* EXERCISE DESCRIPTION: Exactly as written, retype the lines that run from the line holding "You are a GUI" through the end of the records below. Do not include pictures.

* DATA SECTION:

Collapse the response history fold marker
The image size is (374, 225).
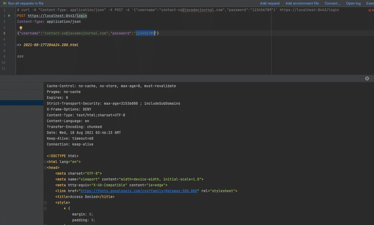coord(16,45)
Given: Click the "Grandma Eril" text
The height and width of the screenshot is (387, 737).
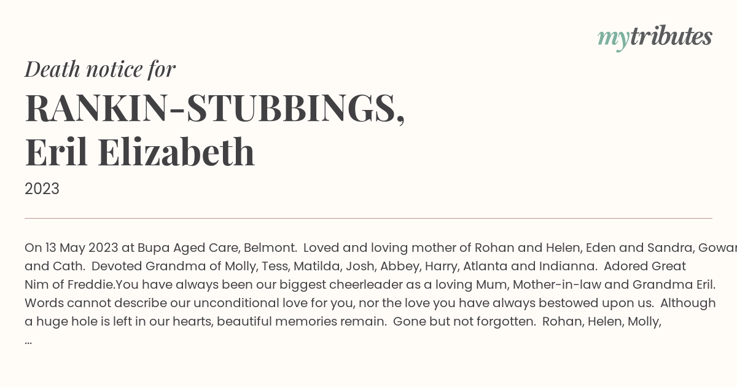Looking at the screenshot, I should [x=673, y=284].
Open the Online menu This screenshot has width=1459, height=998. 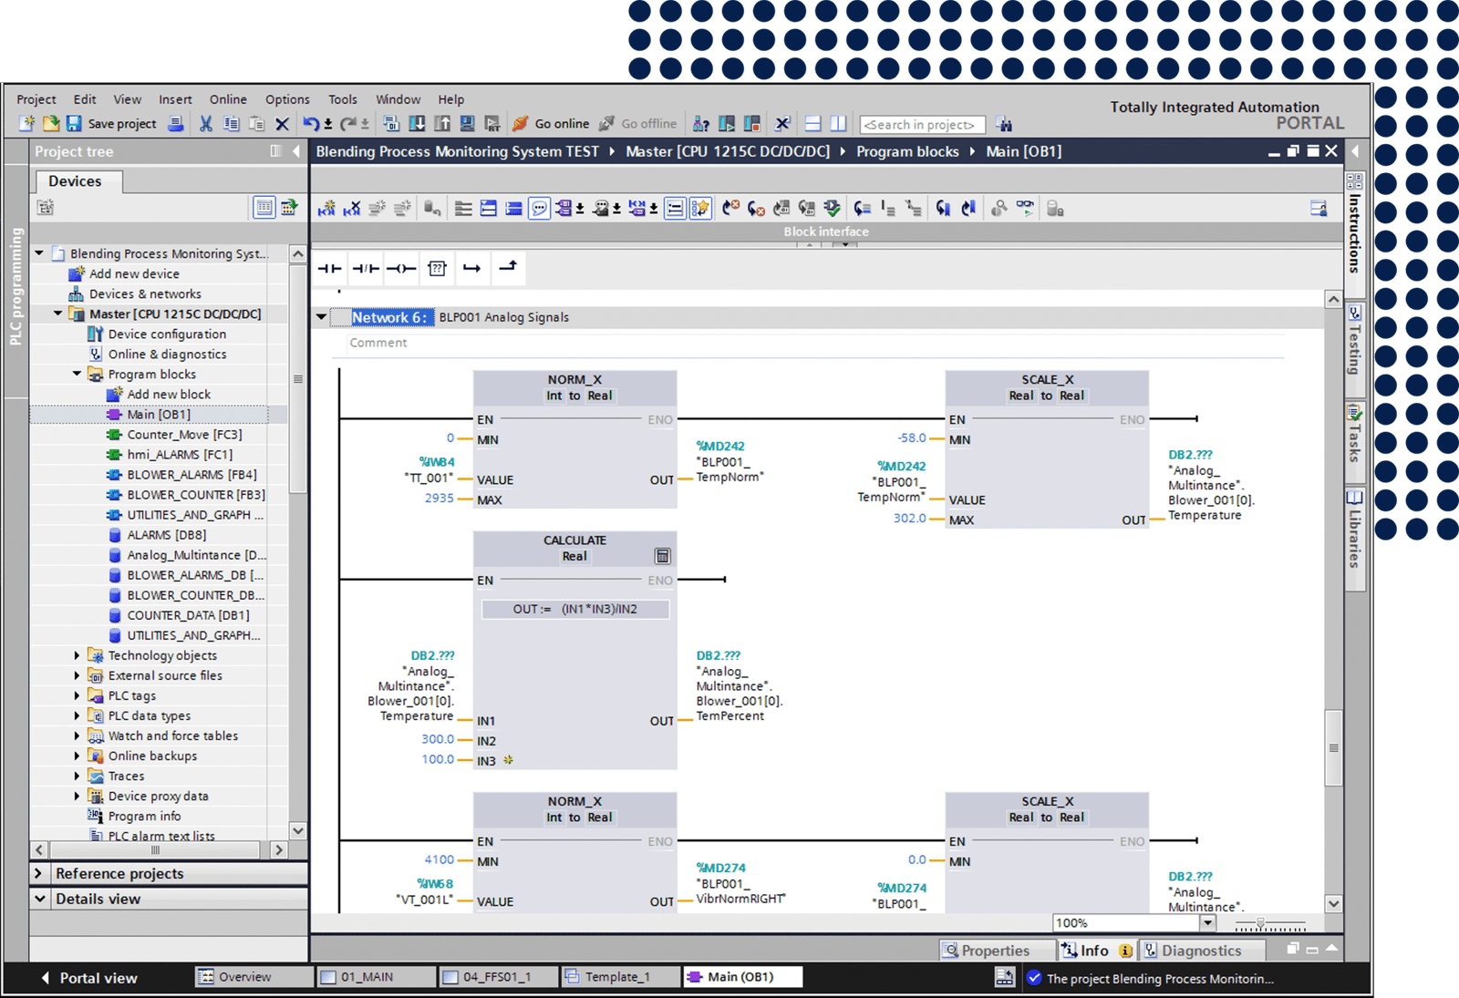tap(228, 99)
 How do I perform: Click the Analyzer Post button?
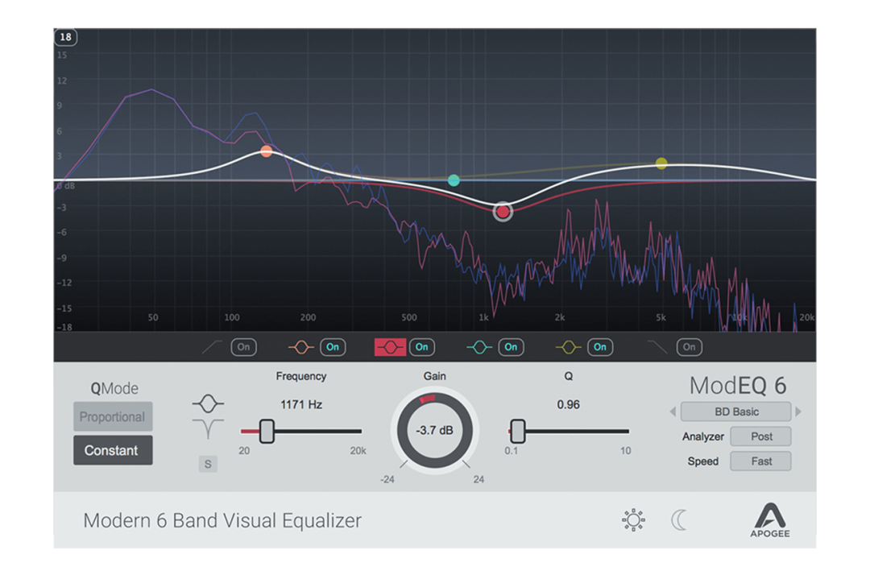760,436
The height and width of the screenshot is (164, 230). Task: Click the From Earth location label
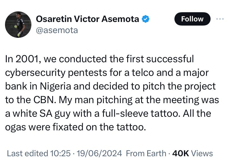146,153
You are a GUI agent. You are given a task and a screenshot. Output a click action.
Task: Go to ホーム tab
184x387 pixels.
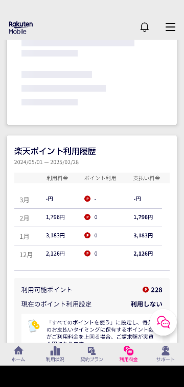tap(18, 354)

* RESPONSE FOR THIS EXERCISE:
You are a GUI agent. You are given a task and a screenshot. Output a click action.
Task: Go to ホーム tab
184x387 pixels.
tap(18, 354)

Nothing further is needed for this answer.